Media & Entertainment

beehiiv, a newsletter platform, gets $12.5M in its inbox

Comment

beehiiv team shoot
Image Credits: beehiiv (opens in a new window)

The world took a double take at the potential of newsletters after Substack started to blow up a few years ago. Now, another buzzy startup wants to disrupt the disruptor. beehiiv, a(nother) platform for writing, monetizing and distributing newsletters, is today announcing that it has raised $12.5 million, a Series A it will be using to expand its product, bring on more writers and build out its revenues.

Lightspeed Venture Partners is leading this round with Social Leverage, Creator Ventures, Blue Wire Capital, and Contrarian Thinking Capital also participating.

The premise of beehiiv (styled with a lower “b”) is pretty simple: Tyler Denk, the co-founder and CEO, believes that while social media is where writers and other creators may have made their names, email — with its estimated 4.4 billion users overall — remains the most lucrative channel for communicating and building more audience. And putting aside the fact that some of us have inboxes overrun with too much junk, email gives us the tools for more curation, where newsletters can thrive.

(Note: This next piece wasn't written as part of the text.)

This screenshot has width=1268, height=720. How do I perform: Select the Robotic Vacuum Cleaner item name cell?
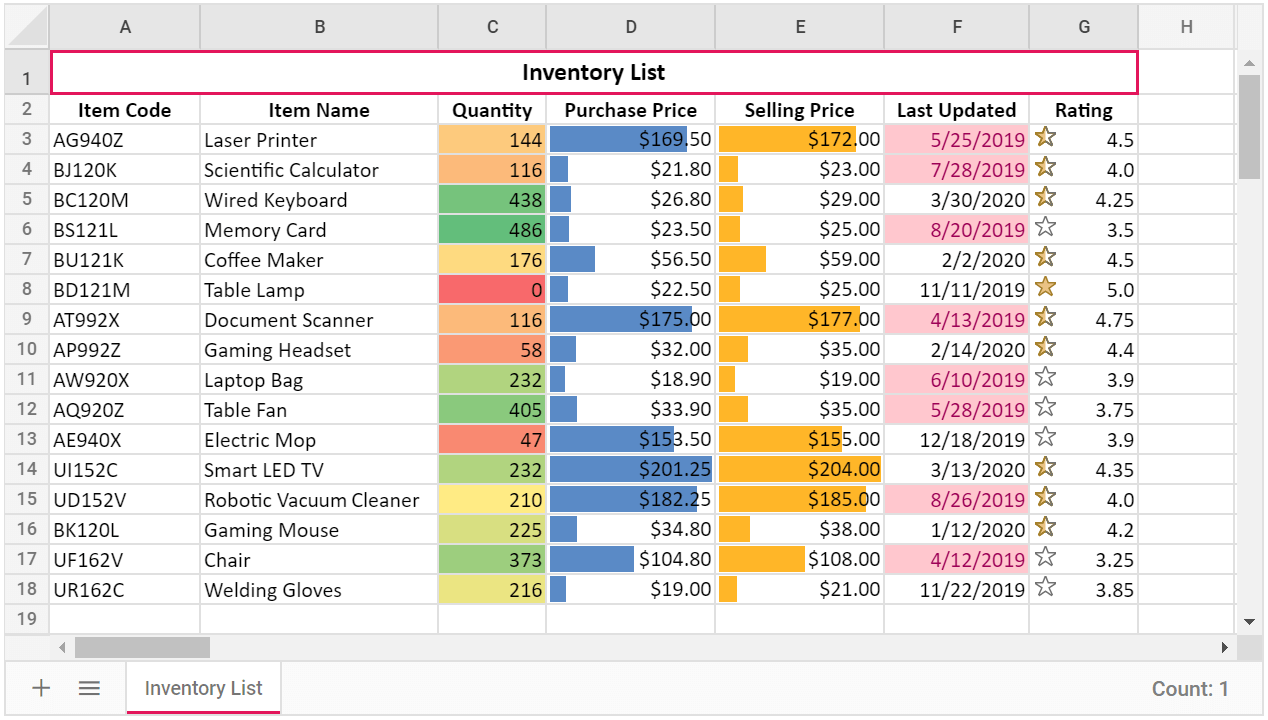tap(318, 500)
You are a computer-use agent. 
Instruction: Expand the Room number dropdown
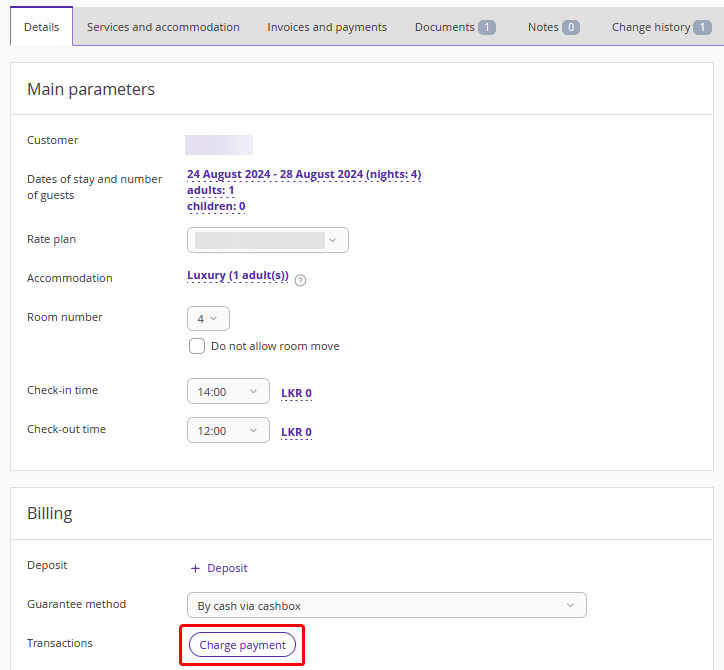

So, even with a crowded (and growing) field of existing newsletter services that includes not just traditional players like Mailchimp and newer juggernauts like Substack, there is still a big opportunity in coming up with innovative approaches to do just that, through advertising, paywalls and more.

“It’s very early days for what is a massive opportunity,” Denk told me this week.

Part of his confidence comes from experience. He started the company with Benjamin Hargett and Jake Hurd (pictured above, L to R), and the three initially cut their teeth at Morning Brew, building what else? The media company’s very successful newsletter business.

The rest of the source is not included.